> _To do_: Reproduce word for word the lines of material starting with the line that contains "The width and height of the screenshot is (1106, 588)." and going on through the line that contains "coord(10,16)", both included.

> _Records for the exercise_:
━━━━━━━━
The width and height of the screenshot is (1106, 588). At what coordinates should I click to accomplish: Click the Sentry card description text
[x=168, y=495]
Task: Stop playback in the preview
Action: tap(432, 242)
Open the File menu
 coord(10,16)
━━━━━━━━
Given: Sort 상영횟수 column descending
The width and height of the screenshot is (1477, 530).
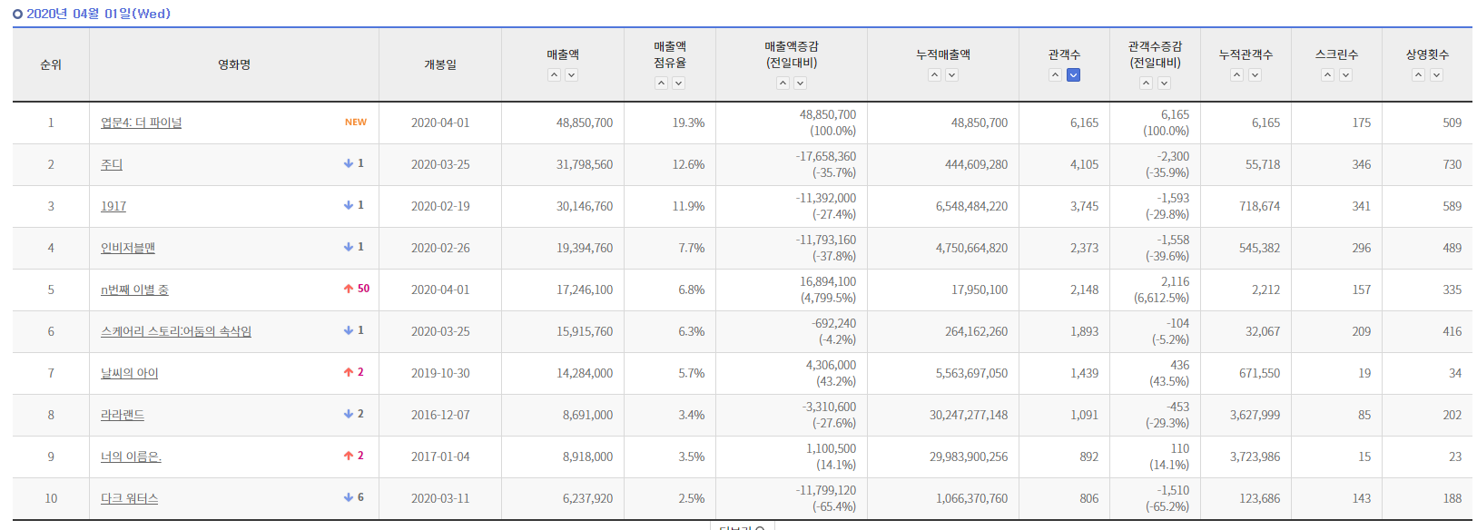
━━━━━━━━
> _Written reply_:
The width and height of the screenshot is (1106, 588). At what coordinates should I click to accomplish: Click the Sentry card description text
[x=168, y=495]
Task: Stop playback in the preview
Action: tap(432, 242)
Open the File menu
 coord(10,16)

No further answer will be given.